Carnavais

Passou mais um Carnaval. Ligámos a televisão e deparámo-nos com um Portugal “brasileiro” em inúmeras das suas localidades; esse espectáculo deslocado onde portuguesas semi-nuas tentam emular uma cultura de carácter afro-brasileiro com o clima errado e com a génese errada. O resultado agradará a alguns com certeza, afinal de contas nunca foram poucos os que quiseram ter licença para ver tanto com custos tão baixos. Isto é especialmente verdade num país com tradição católica onde a formalidade e o pudor imperaram em termos comparativos (i.e. aquilo que a new left gramsciana chamaria de cultura autoritária ou castradora).
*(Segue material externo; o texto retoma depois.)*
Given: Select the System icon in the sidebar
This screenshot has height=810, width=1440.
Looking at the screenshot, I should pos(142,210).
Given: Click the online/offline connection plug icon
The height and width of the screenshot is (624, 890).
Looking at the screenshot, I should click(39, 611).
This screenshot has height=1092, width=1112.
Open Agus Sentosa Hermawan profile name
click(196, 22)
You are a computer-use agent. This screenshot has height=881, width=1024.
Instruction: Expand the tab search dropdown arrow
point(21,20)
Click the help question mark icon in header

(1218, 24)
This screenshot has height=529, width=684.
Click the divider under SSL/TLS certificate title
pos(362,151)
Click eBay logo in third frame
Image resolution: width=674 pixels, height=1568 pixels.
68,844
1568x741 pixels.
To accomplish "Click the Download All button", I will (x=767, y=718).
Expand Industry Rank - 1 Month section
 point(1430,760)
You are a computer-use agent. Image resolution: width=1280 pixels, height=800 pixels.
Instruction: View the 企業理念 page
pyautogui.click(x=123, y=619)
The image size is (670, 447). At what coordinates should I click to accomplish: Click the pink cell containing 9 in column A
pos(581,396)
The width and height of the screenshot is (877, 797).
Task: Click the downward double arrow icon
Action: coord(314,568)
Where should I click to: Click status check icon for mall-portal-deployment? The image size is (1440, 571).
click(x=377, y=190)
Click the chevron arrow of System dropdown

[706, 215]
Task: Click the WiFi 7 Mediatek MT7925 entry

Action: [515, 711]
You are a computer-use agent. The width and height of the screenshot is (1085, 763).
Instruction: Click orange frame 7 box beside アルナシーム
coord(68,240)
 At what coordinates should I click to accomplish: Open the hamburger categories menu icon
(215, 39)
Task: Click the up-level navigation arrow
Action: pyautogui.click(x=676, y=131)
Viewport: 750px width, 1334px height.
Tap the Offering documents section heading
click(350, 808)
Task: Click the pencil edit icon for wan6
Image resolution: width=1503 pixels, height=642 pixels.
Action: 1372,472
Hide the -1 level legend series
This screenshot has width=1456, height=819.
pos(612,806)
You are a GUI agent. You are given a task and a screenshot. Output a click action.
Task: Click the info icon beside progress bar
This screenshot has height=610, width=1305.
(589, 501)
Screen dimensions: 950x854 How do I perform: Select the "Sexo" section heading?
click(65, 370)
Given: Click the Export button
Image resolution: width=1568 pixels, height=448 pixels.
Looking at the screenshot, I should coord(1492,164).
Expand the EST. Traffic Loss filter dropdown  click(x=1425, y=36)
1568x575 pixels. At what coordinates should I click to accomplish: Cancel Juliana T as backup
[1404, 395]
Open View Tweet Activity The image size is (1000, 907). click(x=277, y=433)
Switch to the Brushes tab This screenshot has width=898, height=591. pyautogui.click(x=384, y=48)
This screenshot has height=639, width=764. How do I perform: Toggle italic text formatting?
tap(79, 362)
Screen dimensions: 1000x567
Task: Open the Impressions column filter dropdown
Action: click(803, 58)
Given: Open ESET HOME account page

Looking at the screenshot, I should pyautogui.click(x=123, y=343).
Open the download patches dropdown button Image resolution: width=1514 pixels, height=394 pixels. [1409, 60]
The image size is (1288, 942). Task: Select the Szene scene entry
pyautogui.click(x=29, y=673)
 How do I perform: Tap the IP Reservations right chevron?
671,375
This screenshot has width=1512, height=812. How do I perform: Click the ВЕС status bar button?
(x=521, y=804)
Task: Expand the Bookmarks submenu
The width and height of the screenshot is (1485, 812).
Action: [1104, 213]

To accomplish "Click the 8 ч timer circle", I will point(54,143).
Pois bem, tudo isso está a mudar; e no carnaval português “brasileiro” já pouco há a esconder ou a conter. Tal não é apenas uma perda de identidade, é igualmente um lento mudar de paradigma que aceita de bom grado o que é relaxado e rejeita tudo o que implique disciplina e civilização. Assim, não é surpreendente que não seja preciso nenhum acordo ortográfico (AO) ao nível da aculturação para que certos comportamentos culturais sejam absorvidos, substituindo os tradicionais e autóctones. Ao contrário do AO, não é preciso nenhum tratado entre países, basta a televisão, a promovida ideologia da identificação com a “humanidade” e um fascínio pelo “outro”; raramente o “outro” que tem disciplina, mas sim o “outro” que oferece um modelo mais hedonista e materialista; e assim será até que o hedonismo se esgote em si mesmo.

O AO e a aculturação deste Carnaval em Portugal são duas faces da mesma moeda. Ambos eliminam os marcadores distintivos que delimitam as nações, as civilizações, os indivíduos e as comunidades para abrir caminho à homogeneização. Esta última, claro está, continua no reino das utopias, pois a força natural da diferenciação, para a infelicidade das ideologias modernas, não se irá embora; está cristalizada no nosso ADN evolutivo.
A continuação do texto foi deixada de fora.